100 days of gas release at Holuhraun
Gas rich but not as Laki in the 18th century
The ongoing eruption at Holuhraun, which began in at the end of August 2014, is very rich in gas. We have to go 150 years back to find an event (Trölladyngja) that had a comparable impact on Iceland and its inhabitants, in terms of environmental and health issues.
The Icelandic Meteorological Office (IMO) monitors gas releases from Holuhraun using DOAS and FTIR instruments for the estimation of SO2 flux and amount of other components in the volcanic cloud. The more abundant gases present are SO2, CO2, HCl, HF, H2O.

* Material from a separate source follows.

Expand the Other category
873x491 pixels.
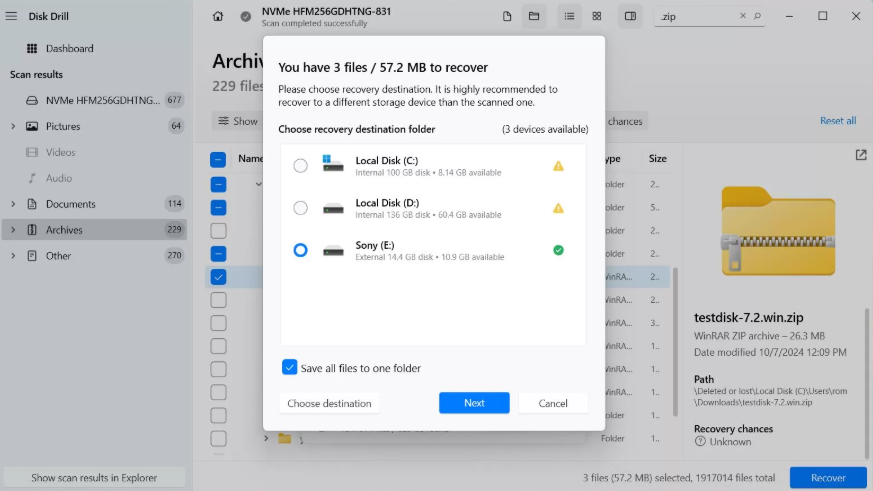point(13,256)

In the first month and half we had an averaged flux equal to 400 kg/s (~35 kT/d) with peaks up to 1300 kg/s (~112 kT/d). Assuming a constant release of gas until today, the eruption has injected into the atmosphere an amount of SO2 in the range 3.5 Mt (considering the average flux) – 11.2 Mt (considering the peak).

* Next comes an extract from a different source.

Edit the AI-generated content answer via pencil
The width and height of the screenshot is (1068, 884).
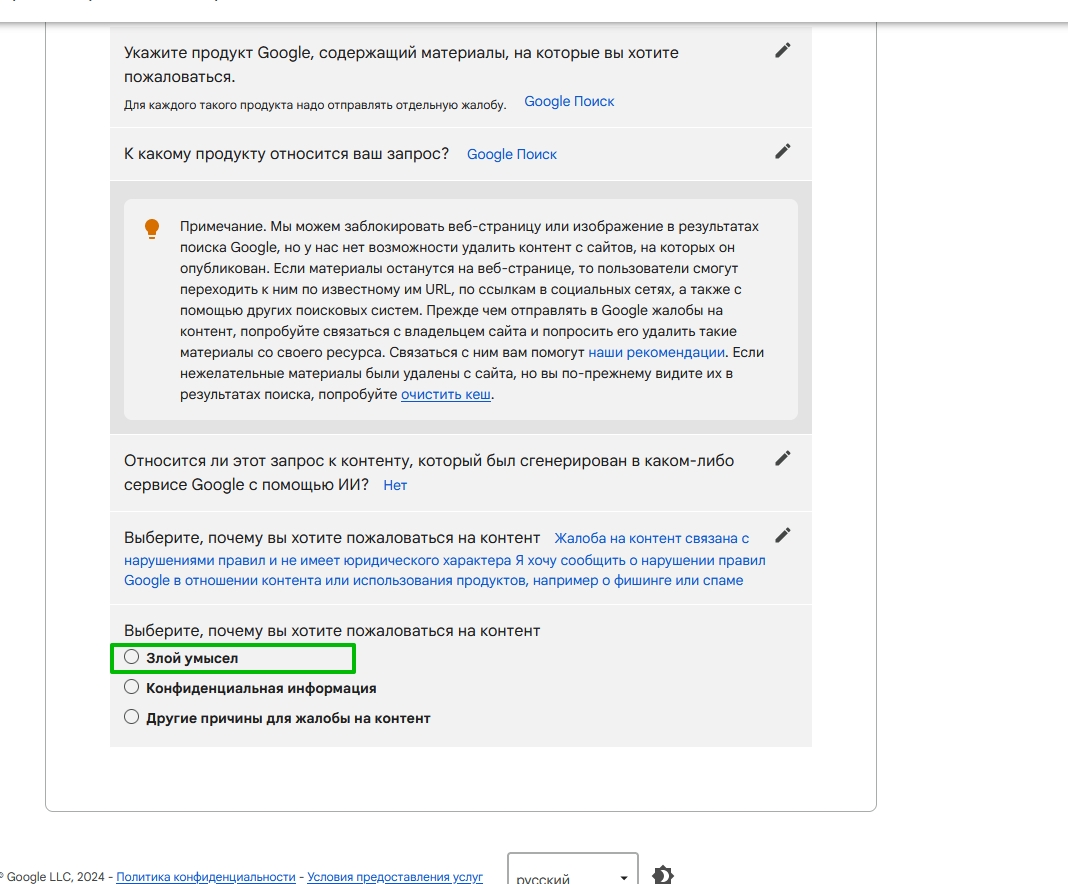783,458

These numbers could be compared with the largest gas-rich eruption which occurred in Iceland in 1783-1784 (Laki eruption, Skaftáreldar, Móðuharðindin) and lasted 8 months. It has been estimated that during that eruption up to 122 Mt of SO2 were released into the atmosphere. Assuming a constant gas flux during the 8 months, the Laki eruption injected ~51 Mt in 100 days (5 - 15 times the Holuhraun‘s amount).